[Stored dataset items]
• • • • • • •

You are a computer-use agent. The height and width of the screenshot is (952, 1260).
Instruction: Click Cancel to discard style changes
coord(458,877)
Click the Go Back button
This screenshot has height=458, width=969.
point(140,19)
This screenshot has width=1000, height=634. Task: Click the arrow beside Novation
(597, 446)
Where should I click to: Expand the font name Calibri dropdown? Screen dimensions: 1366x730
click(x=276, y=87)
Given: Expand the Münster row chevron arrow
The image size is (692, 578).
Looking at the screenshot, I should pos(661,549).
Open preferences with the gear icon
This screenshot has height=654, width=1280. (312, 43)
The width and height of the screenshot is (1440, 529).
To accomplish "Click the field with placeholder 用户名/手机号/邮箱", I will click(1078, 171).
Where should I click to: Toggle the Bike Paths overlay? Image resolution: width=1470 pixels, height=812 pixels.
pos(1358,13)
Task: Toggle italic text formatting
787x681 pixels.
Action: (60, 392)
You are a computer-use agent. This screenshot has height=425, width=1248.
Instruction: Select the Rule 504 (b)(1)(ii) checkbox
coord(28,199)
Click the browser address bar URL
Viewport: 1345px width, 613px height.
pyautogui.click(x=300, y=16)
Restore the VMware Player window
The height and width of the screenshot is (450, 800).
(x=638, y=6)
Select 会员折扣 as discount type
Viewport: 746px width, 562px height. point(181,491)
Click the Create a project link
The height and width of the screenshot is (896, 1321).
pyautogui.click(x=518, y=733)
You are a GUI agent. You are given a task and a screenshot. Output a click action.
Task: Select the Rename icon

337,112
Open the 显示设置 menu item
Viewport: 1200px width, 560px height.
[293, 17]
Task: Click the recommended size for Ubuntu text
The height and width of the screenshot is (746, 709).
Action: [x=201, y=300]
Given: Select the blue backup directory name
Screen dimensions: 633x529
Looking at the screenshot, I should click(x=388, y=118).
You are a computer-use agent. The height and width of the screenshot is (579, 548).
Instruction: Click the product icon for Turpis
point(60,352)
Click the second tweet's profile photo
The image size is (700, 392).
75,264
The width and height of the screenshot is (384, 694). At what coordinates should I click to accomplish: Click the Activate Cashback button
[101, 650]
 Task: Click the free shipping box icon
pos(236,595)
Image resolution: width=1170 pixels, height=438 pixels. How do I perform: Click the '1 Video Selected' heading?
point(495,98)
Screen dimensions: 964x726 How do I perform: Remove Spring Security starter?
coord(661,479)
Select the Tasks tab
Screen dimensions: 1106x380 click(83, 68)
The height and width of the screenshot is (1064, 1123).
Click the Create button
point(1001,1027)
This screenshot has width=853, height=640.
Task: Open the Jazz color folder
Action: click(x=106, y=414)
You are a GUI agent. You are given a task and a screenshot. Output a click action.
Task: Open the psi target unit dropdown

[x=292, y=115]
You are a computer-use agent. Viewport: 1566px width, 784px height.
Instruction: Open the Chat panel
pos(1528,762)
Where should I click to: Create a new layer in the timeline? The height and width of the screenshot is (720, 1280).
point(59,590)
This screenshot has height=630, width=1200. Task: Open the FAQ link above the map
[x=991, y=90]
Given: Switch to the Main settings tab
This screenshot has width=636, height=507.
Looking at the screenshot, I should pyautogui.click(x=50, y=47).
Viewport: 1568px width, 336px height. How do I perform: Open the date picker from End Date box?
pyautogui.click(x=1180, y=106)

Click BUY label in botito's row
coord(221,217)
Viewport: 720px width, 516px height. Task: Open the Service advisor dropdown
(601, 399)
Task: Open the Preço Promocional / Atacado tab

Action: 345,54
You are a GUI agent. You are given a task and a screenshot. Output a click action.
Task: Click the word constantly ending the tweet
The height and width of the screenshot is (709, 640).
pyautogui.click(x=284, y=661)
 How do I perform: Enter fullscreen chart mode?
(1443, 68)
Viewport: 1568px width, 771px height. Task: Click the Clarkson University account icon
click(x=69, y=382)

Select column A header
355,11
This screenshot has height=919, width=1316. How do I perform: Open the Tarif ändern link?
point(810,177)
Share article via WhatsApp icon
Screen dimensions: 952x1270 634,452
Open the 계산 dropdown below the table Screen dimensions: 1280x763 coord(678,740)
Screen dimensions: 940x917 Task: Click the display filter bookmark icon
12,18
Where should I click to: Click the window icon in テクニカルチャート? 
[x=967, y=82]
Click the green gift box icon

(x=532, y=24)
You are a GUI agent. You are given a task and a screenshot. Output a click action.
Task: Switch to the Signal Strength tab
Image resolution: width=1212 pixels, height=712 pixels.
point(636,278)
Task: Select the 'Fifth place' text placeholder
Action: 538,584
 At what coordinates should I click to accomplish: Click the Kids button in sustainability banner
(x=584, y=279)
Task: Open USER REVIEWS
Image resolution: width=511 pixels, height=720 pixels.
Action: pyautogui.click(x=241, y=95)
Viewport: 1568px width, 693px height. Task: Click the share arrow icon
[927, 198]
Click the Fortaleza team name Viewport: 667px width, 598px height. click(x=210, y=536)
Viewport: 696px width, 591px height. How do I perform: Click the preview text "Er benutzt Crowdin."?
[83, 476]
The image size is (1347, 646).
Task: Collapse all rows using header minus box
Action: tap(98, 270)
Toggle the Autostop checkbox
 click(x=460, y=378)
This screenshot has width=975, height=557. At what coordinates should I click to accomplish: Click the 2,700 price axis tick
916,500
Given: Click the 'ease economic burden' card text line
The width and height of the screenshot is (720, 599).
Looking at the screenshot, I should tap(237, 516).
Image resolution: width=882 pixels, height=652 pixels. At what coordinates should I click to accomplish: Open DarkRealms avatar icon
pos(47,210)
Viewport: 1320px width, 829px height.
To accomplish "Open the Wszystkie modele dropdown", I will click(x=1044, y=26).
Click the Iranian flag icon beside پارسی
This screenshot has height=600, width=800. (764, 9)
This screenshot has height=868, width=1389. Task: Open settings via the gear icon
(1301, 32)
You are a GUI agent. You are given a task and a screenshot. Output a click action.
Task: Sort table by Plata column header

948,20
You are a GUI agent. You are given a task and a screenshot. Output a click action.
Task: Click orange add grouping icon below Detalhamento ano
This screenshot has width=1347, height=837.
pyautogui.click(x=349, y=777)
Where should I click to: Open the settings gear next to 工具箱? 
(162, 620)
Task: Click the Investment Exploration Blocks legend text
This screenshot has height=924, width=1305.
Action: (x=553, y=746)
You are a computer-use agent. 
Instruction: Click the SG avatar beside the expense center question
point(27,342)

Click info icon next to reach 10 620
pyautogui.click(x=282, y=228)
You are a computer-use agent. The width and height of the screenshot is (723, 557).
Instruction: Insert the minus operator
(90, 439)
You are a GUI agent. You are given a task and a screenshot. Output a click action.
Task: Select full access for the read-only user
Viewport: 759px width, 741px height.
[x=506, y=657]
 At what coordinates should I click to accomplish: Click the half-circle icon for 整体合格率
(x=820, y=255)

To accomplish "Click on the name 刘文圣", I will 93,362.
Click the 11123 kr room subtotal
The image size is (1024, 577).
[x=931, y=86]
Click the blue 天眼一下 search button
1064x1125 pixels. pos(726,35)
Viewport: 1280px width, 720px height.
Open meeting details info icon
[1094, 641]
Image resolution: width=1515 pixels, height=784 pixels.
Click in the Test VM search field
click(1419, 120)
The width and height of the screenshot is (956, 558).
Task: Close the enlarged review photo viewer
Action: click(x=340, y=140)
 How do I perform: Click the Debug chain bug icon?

• • • • • • •

:: Task goal ::
The data, all of it, should be transcribed exactly.

:: Answer section ::
You are a computer-use agent. The height and width of the screenshot is (952, 1260).
Instruction: Click Cancel to discard style changes
coord(458,877)
Click the Go Back button
This screenshot has height=458, width=969.
point(140,19)
This screenshot has width=1000, height=634. Task: Click the arrow beside Novation
(597, 446)
Where should I click to: Expand the font name Calibri dropdown? Screen dimensions: 1366x730
click(x=276, y=87)
Given: Expand the Münster row chevron arrow
The image size is (692, 578).
Looking at the screenshot, I should pos(661,549).
Open preferences with the gear icon
This screenshot has height=654, width=1280. (312, 43)
The width and height of the screenshot is (1440, 529).
To accomplish "Click the field with placeholder 用户名/手机号/邮箱", I will click(1078, 171).
Where should I click to: Toggle the Bike Paths overlay? Image resolution: width=1470 pixels, height=812 pixels.
pos(1358,13)
Task: Toggle italic text formatting
787x681 pixels.
Action: (60, 392)
You are a computer-use agent. This screenshot has height=425, width=1248.
Instruction: Select the Rule 504 (b)(1)(ii) checkbox
coord(28,199)
Click the browser address bar URL
Viewport: 1345px width, 613px height.
pyautogui.click(x=300, y=16)
Restore the VMware Player window
The height and width of the screenshot is (450, 800).
(x=638, y=6)
Select 会员折扣 as discount type
Viewport: 746px width, 562px height. point(181,491)
Click the Create a project link
The height and width of the screenshot is (896, 1321).
pyautogui.click(x=518, y=733)
You are a GUI agent. You are given a task and a screenshot. Output a click action.
Task: Select the Rename icon

337,112
Open the 显示设置 menu item
Viewport: 1200px width, 560px height.
[293, 17]
Task: Click the recommended size for Ubuntu text
The height and width of the screenshot is (746, 709).
Action: [x=201, y=300]
Given: Select the blue backup directory name
Screen dimensions: 633x529
Looking at the screenshot, I should click(x=388, y=118).
You are a computer-use agent. The height and width of the screenshot is (579, 548).
Instruction: Click the product icon for Turpis
point(60,352)
Click the second tweet's profile photo
The image size is (700, 392).
75,264
The width and height of the screenshot is (384, 694). At what coordinates should I click to accomplish: Click the Activate Cashback button
[101, 650]
 Task: Click the free shipping box icon
pos(236,595)
Image resolution: width=1170 pixels, height=438 pixels. How do I perform: Click the '1 Video Selected' heading?
point(495,98)
Screen dimensions: 964x726 How do I perform: Remove Spring Security starter?
coord(661,479)
Select the Tasks tab
Screen dimensions: 1106x380 click(83, 68)
The height and width of the screenshot is (1064, 1123).
Click the Create button
point(1001,1027)
This screenshot has width=853, height=640.
Task: Open the Jazz color folder
Action: click(x=106, y=414)
You are a GUI agent. You are given a task and a screenshot. Output a click action.
Task: Open the psi target unit dropdown

[x=292, y=115]
You are a computer-use agent. Viewport: 1566px width, 784px height.
Instruction: Open the Chat panel
pos(1528,762)
Where should I click to: Create a new layer in the timeline? The height and width of the screenshot is (720, 1280).
point(59,590)
This screenshot has height=630, width=1200. Task: Open the FAQ link above the map
[x=991, y=90]
Given: Switch to the Main settings tab
This screenshot has width=636, height=507.
Looking at the screenshot, I should pyautogui.click(x=50, y=47).
Viewport: 1568px width, 336px height. How do I perform: Open the date picker from End Date box?
pyautogui.click(x=1180, y=106)

Click BUY label in botito's row
coord(221,217)
Viewport: 720px width, 516px height. Task: Open the Service advisor dropdown
(601, 399)
Task: Open the Preço Promocional / Atacado tab

Action: 345,54
You are a GUI agent. You are given a task and a screenshot. Output a click action.
Task: Click the word constantly ending the tweet
The height and width of the screenshot is (709, 640).
pyautogui.click(x=284, y=661)
 How do I perform: Enter fullscreen chart mode?
(1443, 68)
Viewport: 1568px width, 771px height. Task: Click the Clarkson University account icon
click(x=69, y=382)

Select column A header
355,11
This screenshot has height=919, width=1316. How do I perform: Open the Tarif ändern link?
point(810,177)
Share article via WhatsApp icon
Screen dimensions: 952x1270 634,452
Open the 계산 dropdown below the table Screen dimensions: 1280x763 coord(678,740)
Screen dimensions: 940x917 Task: Click the display filter bookmark icon
12,18
Where should I click to: Click the window icon in テクニカルチャート? 
[x=967, y=82]
Click the green gift box icon

(x=532, y=24)
You are a GUI agent. You are given a task and a screenshot. Output a click action.
Task: Switch to the Signal Strength tab
Image resolution: width=1212 pixels, height=712 pixels.
point(636,278)
Task: Select the 'Fifth place' text placeholder
Action: 538,584
 At what coordinates should I click to accomplish: Click the Kids button in sustainability banner
(x=584, y=279)
Task: Open USER REVIEWS
Image resolution: width=511 pixels, height=720 pixels.
Action: pyautogui.click(x=241, y=95)
Viewport: 1568px width, 693px height. Task: Click the share arrow icon
[927, 198]
Click the Fortaleza team name Viewport: 667px width, 598px height. click(x=210, y=536)
Viewport: 696px width, 591px height. How do I perform: Click the preview text "Er benutzt Crowdin."?
[83, 476]
The image size is (1347, 646).
Task: Collapse all rows using header minus box
Action: tap(98, 270)
Toggle the Autostop checkbox
 click(x=460, y=378)
This screenshot has width=975, height=557. At what coordinates should I click to accomplish: Click the 2,700 price axis tick
916,500
Given: Click the 'ease economic burden' card text line
The width and height of the screenshot is (720, 599).
Looking at the screenshot, I should tap(237, 516).
Image resolution: width=882 pixels, height=652 pixels. At what coordinates should I click to accomplish: Open DarkRealms avatar icon
pos(47,210)
Viewport: 1320px width, 829px height.
To accomplish "Open the Wszystkie modele dropdown", I will click(x=1044, y=26).
Click the Iranian flag icon beside پارسی
This screenshot has height=600, width=800. (764, 9)
This screenshot has height=868, width=1389. Task: Open settings via the gear icon
(1301, 32)
You are a GUI agent. You are given a task and a screenshot. Output a click action.
Task: Sort table by Plata column header

948,20
You are a GUI agent. You are given a task and a screenshot. Output a click action.
Task: Click orange add grouping icon below Detalhamento ano
This screenshot has width=1347, height=837.
pyautogui.click(x=349, y=777)
Where should I click to: Open the settings gear next to 工具箱? 
(162, 620)
Task: Click the Investment Exploration Blocks legend text
This screenshot has height=924, width=1305.
Action: (x=553, y=746)
You are a computer-use agent. 
Instruction: Click the SG avatar beside the expense center question
point(27,342)

Click info icon next to reach 10 620
pyautogui.click(x=282, y=228)
You are a computer-use agent. The width and height of the screenshot is (723, 557).
Instruction: Insert the minus operator
(90, 439)
You are a GUI agent. You are given a task and a screenshot. Output a click action.
Task: Select full access for the read-only user
Viewport: 759px width, 741px height.
[x=506, y=657]
 At what coordinates should I click to accomplish: Click the half-circle icon for 整体合格率
(x=820, y=255)

To accomplish "Click on the name 刘文圣", I will 93,362.
Click the 11123 kr room subtotal
The image size is (1024, 577).
[x=931, y=86]
Click the blue 天眼一下 search button
1064x1125 pixels. pos(726,35)
Viewport: 1280px width, 720px height.
Open meeting details info icon
[1094, 641]
Image resolution: width=1515 pixels, height=784 pixels.
Click in the Test VM search field
click(1419, 120)
The width and height of the screenshot is (956, 558).
Task: Close the enlarged review photo viewer
Action: click(x=340, y=140)
 How do I perform: Click the Debug chain bug icon?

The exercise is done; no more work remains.